All exercises

Licenced under CC-BY 4.0 and OSI-approved licenses, see licensing.

Overview

Teaching: 0 min
Exercises: 0 min
Questions
Objectives

All exercises in this lesson are listed below. The exercises is also included in the different episodes.

1. First steps in R

Challenge 1.1

What are the values after each statement in the following?

mass <- 47.5            # mass?
age  <- 122             # age?
mass <- mass * 2.0      # mass?
age  <- age - 20        # age?
mass_index <- mass/age  # mass_index?

Challenge 1.2

  • We’ve seen that atomic vectors can be of type character, numeric (or double), integer, and logical. But what happens if we try to mix these types in a single vector?

Answer

R implicitly converts them all to be the same type.

  • What will happen in each of these examples? (hint: use class() to check the data type of your objects):

      num_char <- c(1, 2, 3, "a")
      num_logical <- c(1, 2, 3, TRUE)
      char_logical <- c("a", "b", "c", TRUE)
      tricky <- c(1, 2, 3, "4")
    
  • Why do you think it happens?

Answer

Vectors can be of only one data type. R tries to convert (coerce) the content of this vector to find a “common denominator” that doesn’t lose any information.

  • How many values in combined_logical are "TRUE" (as a character) in the following example (reusing the 2 ..._logicals from above):

      combined_logical <- c(num_logical, char_logical)
    

Answer

Only one. There is no memory of past data types, and the coercion happens the first time the vector is evaluated. Therefore, the TRUE in num_logical gets converted into a 1 before it gets converted into "1" in combined_logical.

  • You’ve probably noticed that objects of different types get converted into a single, shared type within a vector. In R, we call converting objects from one class into another class coercion. These conversions happen according to a hierarchy, whereby some types get preferentially coerced into other types. Can you draw a diagram that represents the hierarchy of how these data types are coerced?

Answer

logical → numeric → character ← logical

Challenge 1.3 (optional)

  • Can you figure out why "four" > "five" returns TRUE?

Answer

When using “>” or “<” on strings, R compares their alphabetical order. Here “four” comes after “five”, and therefore is “greater than” it.

Challenge 1.4

  1. Using this vector of heights in inches, create a new vector, heights_no_na, with the NAs removed.

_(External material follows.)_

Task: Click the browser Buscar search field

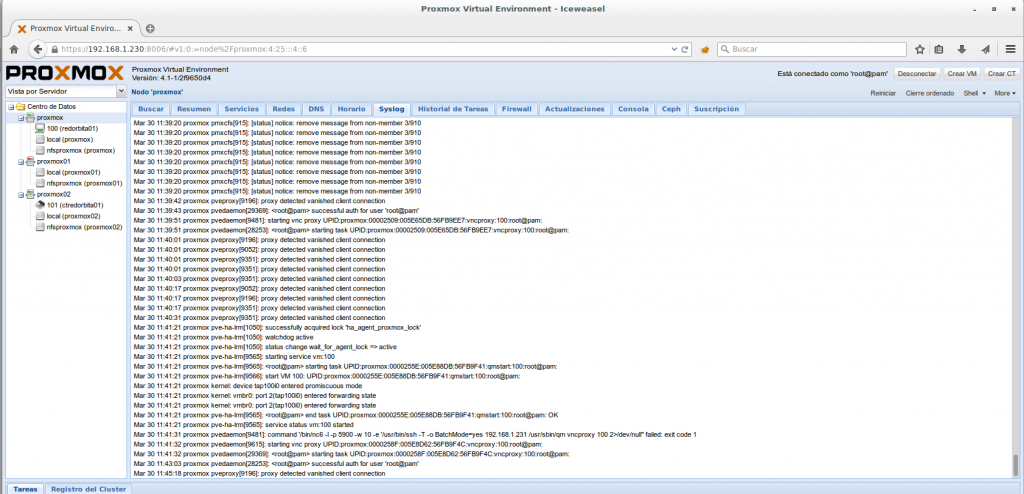Action: click(x=810, y=48)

     heights <- c(63, 69, 60, 65, NA, 68, 61, 70, 61, 59, 64, 69, 63, 63, NA, 72, 65, 64, 70, 63, 65)
    
  2. Use the function median() to calculate the median of the heights vector.

  3. Use R to figure out how many people in the set are taller than 67 inches.

Solution

heights <- c(63, 69, 60, 65, NA, 68, 61, 70, 61, 59, 64, 69, 63, 63, NA, 72, 65, 64, 70, 63, 65)

# 1.
heights_no_na <- heights[!is.na(heights)] 
# or
heights_no_na <- na.omit(heights)
# or
heights_no_na <- heights[complete.cases(heights)]

# 2.
median(heights, na.rm = TRUE)
[1] 64
# 3.
heights_above_67 <- heights_no_na[heights_no_na > 67]
length(heights_above_67)
[1] 6

2. Starting with data

Loading the Hawks dataset

Column Description
Month 8=September to 12=December
Day Date in the month
Year Year: 1992-2003
CaptureTime Time of capture (HH:MM)
ReleaseTime Time of release (HH:MM)
BandNumber ID band code
Species CH=Cooper’s, RT=Red-tailed, SS=Sharp-shinned
Age A=Adult or I=Immature
Sex F=Female or M=Male
Wing Length (in mm) of primary wing feather from tip to wrist it attaches to
Weight Body weight (in gram)
Culmen Length (in mm) of the upper bill from the tip to where it bumps into the fleshy part of the bird
Hallux Length (in mm) of the killing talon
Tail Measurement (in mm) related to the length of the tail (invented at the MacBride Raptor Center)
StandardTail Standard measurement of tail length (in mm)
Tarsus Length of the basic foot bone (in mm)
WingPitFat Amount of fat in the wing pit
KeelFat Amount of fat on the breastbone (measured by feel)
Crop Amount of material in the crop, coded from 1=full to 0=empty

The “Hawks” dataset is available from the RDatasets website.

download.file(
  url = "https://nbisweden.github.io/module-r-intro-dm-practices/data/Hawks.csv",
  destfile = "data_raw/Hawks.csv"
)
## load the tidyverse packages, incl. dplyr
library(tidyverse)
hawks <- read_csv("data_raw/Hawks.csv")

Inspecting data frames

  • Size:
    • dim(hawks) - returns a vector with the number of rows in the first element, and the number of columns as the second element (the dimensions of the object)
    • nrow(hawks) - returns the number of rows
    • ncol(hawks) - returns the number of columns
  • Content:
    • head(hawks) - shows the first 6 rows
    • tail(hawks) - shows the last 6 rows
  • Names:
    • names(hawks) - returns the column names (synonym of colnames() for data.frame objects)
    • rownames(hawks) - returns the row names
  • Summary:
    • str(hawks) - structure of the object and information about the class, length and content of each column
    • summary(hawks) - summary statistics for each column

Note: most of these functions are “generic”, they can be used on other types of objects besides data.frame.

Challenges

Challenge 2.1

Based on the output of str(hawks), can you answer the following questions?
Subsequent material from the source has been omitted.